Craig Berube, St. Louis Blues Head Coach: Ethnicity & Nationality

Getty Head coach Craig Berube of the St. Louis Blues watches his team in Game One of the Western Conference First Round against the Winnipeg Jets during the 2019 NHL Stanley Cup Playoffs at Bell MTS Place on April 10, 2019 in Winnipeg, Manitoba, Canada.

The NHL isn’t exactly a league known for its diversity. Entering the 2018-19 season, just 33 minority players (out of 31 teams) made the opening game rosters according to the Color of Hockey.

Out of those teams, just one is led by a head coach from a minority background. That’s where Craig Berube of the St. Louis Blues comes in. The man who led the franchise to its first Stanley Cup Finals since 1970 is part Cree, meaning he’s partly of First Nation descent.

Let’s take a look at his background.

Craig Berube First Nation

Per SB Nation, Berube and former Buffalo Sabres head coach Ted Nolan made history in 2013 when the two faced off in the first game between two coaches from the First Nation. Berube led the Philadelphia Flyers at the time.

Nolan, who is in his second stint with the Sabres after replacing Ron Rolston, is of Ojibwe descent, while Berube, who replaced Peter Laviolette after just three games this season, is part Cree.

The Cree are a First Nations group that resides mostly in Canada and the Northern United States, such as Montana and Michigan. They have a population a little under 400,000 total.

According to the Aboriginal Multi-Media Society, Berube is specifically a Cree from Calahoo. The son of Ramona and Roger Berube talked to the St. Louis Post-Dispatch about how he gets his native roots from his grandmother.

“What you had to have back then was a Métis card,” Berube said of a certified ID card. “It’s a half-white, half-native type card Because, you know, I look white, and I’d go play in these hockey tournaments. They’d want to know if I had native in me. They’d check you out and stuff. Métis is what you call a person that is white and native.”

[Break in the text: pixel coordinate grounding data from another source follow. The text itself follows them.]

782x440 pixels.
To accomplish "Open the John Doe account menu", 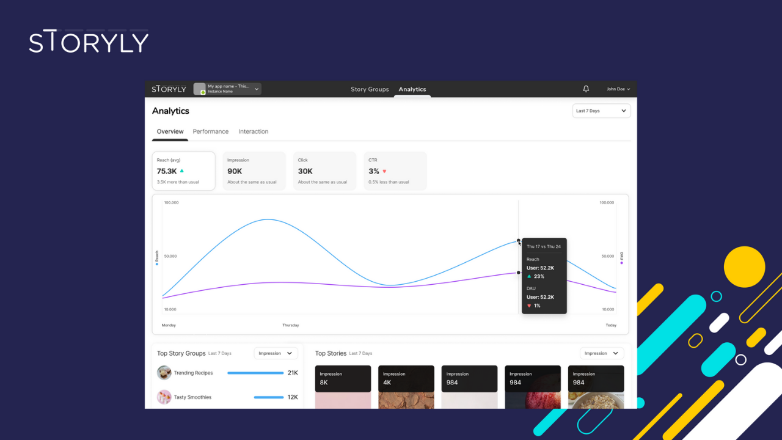I will [618, 89].
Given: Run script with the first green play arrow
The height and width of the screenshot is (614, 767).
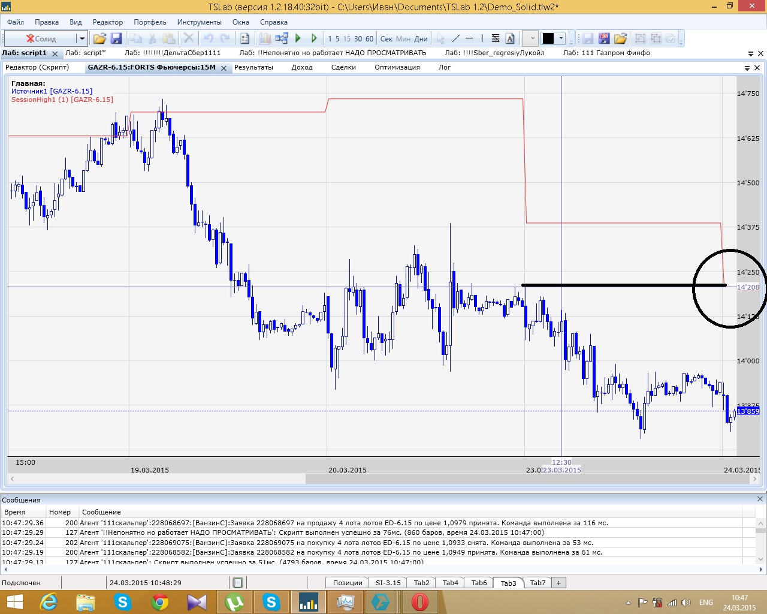Looking at the screenshot, I should (298, 38).
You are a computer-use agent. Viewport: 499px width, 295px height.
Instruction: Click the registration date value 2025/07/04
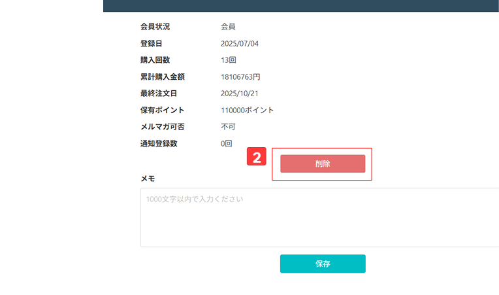click(x=240, y=44)
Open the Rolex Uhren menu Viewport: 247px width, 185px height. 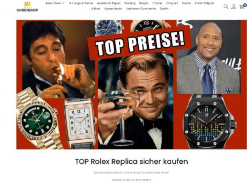(x=54, y=3)
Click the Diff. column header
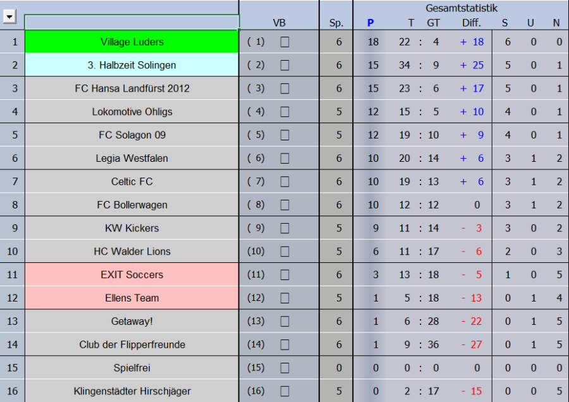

He garnered the nickname “Chief,” which is common for players with an indigenous peoples’ background. The achievement of their representation isn’t lost on him or Nolan.

“It’s huge,” Nolan told Marcus Hayes of the Philadelphia Daily News at the time. “The significance of it is not really what it means to me, or Craig Berube, but what it means when you think of what our ancestors went through.”

Both were fired after the 2015 season, which brought minority representation down to zero. Berube was hired as an assistant for the Blues last season, and took over on an interim basis for Mike Yeo after a 7-9-3 start to the season.

Craig Berube Head Coaching Status

According to Blues general manager Doug Armstrong, the interim tag is only a technicality after his success this season. Back in early May, he said that his only choice for head coach is Berube. A link to the clip can be found here.

According to Bleedin’ Blue, Armstrong has been blown away by Berube’s ability to give his players the guidance needed to win.

“I learned quite a bit working with Craig,” said Armstrong. “I think working in management, you look around and you read and you try to take things from other businesses outside of sport with Gen Z and Gen X and all that and you’re trying to understand what makes these younger players tick. In reality, what I learned from Craig is they’re hockey players. They want to be coached. They want to be treated honestly, respectfully and held accountable.”

“My vision was we were always trying to create something that really wasn’t necessary,” Armstrong continued. “These are hockey players and whether it was the 80’s, 90’s or today, they just want to be coached.”

Expect a contract to be official in the ensuing weeks after the Finals wraps up.